**Verilen Metin**
Biçtikleriniz ektikleriniz olmasın!
Kötülükler insanların çoğunluğunun örtülü rıza göstermesi ile var olur ve sürdürülür… Biraz dikkat edilse fark edilecek bu basit gerçek bilinmez mi ya da bilinmezlikten mi gelinir?
Gençlerle ve toplumsal değişme ile ilgili olumsuz
değerlendirilmeleri birçok ağızdan duymaktayız. Bu insanlar basit gerçeği
bilmezler mi?
Nedir bilmedikleri bu basit gerçek?
Ekmeden biçilmez! Yani "emek vermeden beklenen
bir sonuca erişilmez" anlamında kullanılan bir söz.

**Yönerge 1**
Verilen metindeki bütün soru cümlelerini metindeki sıralarıyla yazın.
**Yönerge 2**
Verilen metnin "Kötülükler insanların çoğunluğunun" sözlerinden başlayıp "kullanılan bir söz." sözleri de dahil olmak üzere olan kısmını aynen tekrarlayın.

**Gösterilen Bilgiler**
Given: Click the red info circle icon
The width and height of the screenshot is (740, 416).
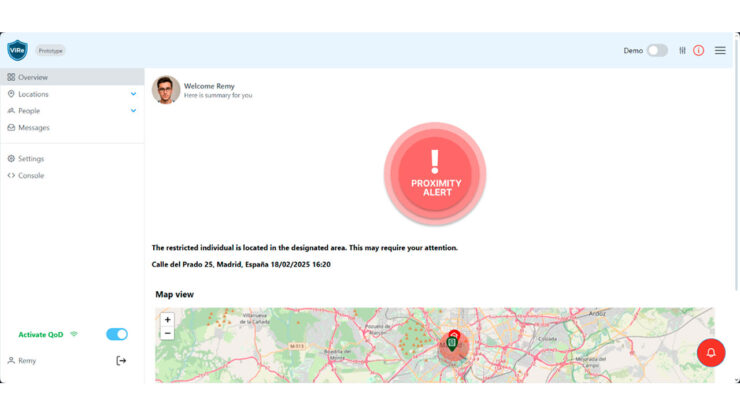Looking at the screenshot, I should (x=699, y=50).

**Sonuç 1**
1. Biraz dikkat edilse fark edilecek bu basit gerçek bilinmez mi ya da bilinmezlikten mi gelinir?
2. Bu insanlar basit gerçeği bilmezler mi?
3. Nedir bilmedikleri bu basit gerçek?

**Sonuç 2**
Kötülükler insanların çoğunluğunun örtülü rıza göstermesi ile var olur ve sürdürülür… Biraz dikkat edilse fark edilecek bu basit gerçek bilinmez mi ya da bilinmezlikten mi gelinir?
Gençlerle ve toplumsal değişme ile ilgili olumsuz
değerlendirilmeleri birçok ağızdan duymaktayız. Bu insanlar basit gerçeği
bilmezler mi?
Nedir bilmedikleri bu basit gerçek?
Ekmeden biçilmez! Yani "emek vermeden beklenen
bir sonuca erişilmez" anlamında kullanılan bir söz.